**Page excerpt:**

[Start of section]

Graphene offers tenfold improvement on current hard disk drives, say Cambridge researchers
It is believed that about one billion terabytes of new hard disk drive data was created last year, meaning there is growing demand for improved storage mediums.
A study by Cambridge Graphene Centre has shown that graphene can be used for ultra-high density hard disk drives (HDD), and offers a tenfold improvement on current technologies.
Inside an HDD are two major components - platters and a head.
The date is written onto the platters using a magnetic head, which moves rapidly above them as they spin.
The space between the head and platter has repeatedly been cut to enable higher densities.
In current technology, carbon-based overcoats (COCs) occupy a significant part of this spacing. These COCs are layers used to protect platters from mechanical damage and corrosion.
Since 1990, there has been a fourfold improvement in the data density of HDDs and the COC thickness has reduced from 12.5 to three nanometres (nm) - a nanometre being a billionth of a metre. To put this in context, a sheet of paper is about 100,000 nanometres.
This improvement has led to storage capability corresponding to one terabyte per square inch.
Now, thanks to graphene, Cambridge researchers have multiplied this by 10.

[End of section]

**Records shown:**
[Start of section]

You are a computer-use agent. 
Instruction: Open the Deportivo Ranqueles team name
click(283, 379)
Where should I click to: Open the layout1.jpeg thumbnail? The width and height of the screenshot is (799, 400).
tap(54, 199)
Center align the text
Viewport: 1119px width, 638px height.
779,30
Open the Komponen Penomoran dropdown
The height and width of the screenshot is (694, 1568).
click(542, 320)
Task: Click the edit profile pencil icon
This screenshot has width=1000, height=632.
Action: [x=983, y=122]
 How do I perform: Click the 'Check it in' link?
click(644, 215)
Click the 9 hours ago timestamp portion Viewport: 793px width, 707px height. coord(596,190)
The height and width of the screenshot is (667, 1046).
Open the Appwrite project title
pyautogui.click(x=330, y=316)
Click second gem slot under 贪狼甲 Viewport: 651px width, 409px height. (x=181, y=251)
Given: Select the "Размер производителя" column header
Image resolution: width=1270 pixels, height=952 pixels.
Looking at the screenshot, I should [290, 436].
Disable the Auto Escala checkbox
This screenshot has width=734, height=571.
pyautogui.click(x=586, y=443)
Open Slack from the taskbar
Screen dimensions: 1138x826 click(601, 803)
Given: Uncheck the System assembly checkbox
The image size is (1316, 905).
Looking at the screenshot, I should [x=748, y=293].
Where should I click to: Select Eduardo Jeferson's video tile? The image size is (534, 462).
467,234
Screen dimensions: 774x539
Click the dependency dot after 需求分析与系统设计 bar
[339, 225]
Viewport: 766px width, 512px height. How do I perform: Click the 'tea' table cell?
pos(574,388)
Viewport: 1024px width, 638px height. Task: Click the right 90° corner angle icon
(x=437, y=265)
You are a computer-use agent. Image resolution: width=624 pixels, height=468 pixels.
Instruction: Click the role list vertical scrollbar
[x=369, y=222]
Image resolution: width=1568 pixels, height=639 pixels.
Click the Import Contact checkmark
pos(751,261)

[End of section]

Please reproduce the graphene hard disk article above in full, word for word.

**Finished task:**
Graphene offers tenfold improvement on current hard disk drives, say Cambridge researchers
It is believed that about one billion terabytes of new hard disk drive data was created last year, meaning there is growing demand for improved storage mediums.
A study by Cambridge Graphene Centre has shown that graphene can be used for ultra-high density hard disk drives (HDD), and offers a tenfold improvement on current technologies.
Inside an HDD are two major components - platters and a head.
The date is written onto the platters using a magnetic head, which moves rapidly above them as they spin.
The space between the head and platter has repeatedly been cut to enable higher densities.
In current technology, carbon-based overcoats (COCs) occupy a significant part of this spacing. These COCs are layers used to protect platters from mechanical damage and corrosion.
Since 1990, there has been a fourfold improvement in the data density of HDDs and the COC thickness has reduced from 12.5 to three nanometres (nm) - a nanometre being a billionth of a metre. To put this in context, a sheet of paper is about 100,000 nanometres.
This improvement has led to storage capability corresponding to one terabyte per square inch.
Now, thanks to graphene, Cambridge researchers have multiplied this by 10.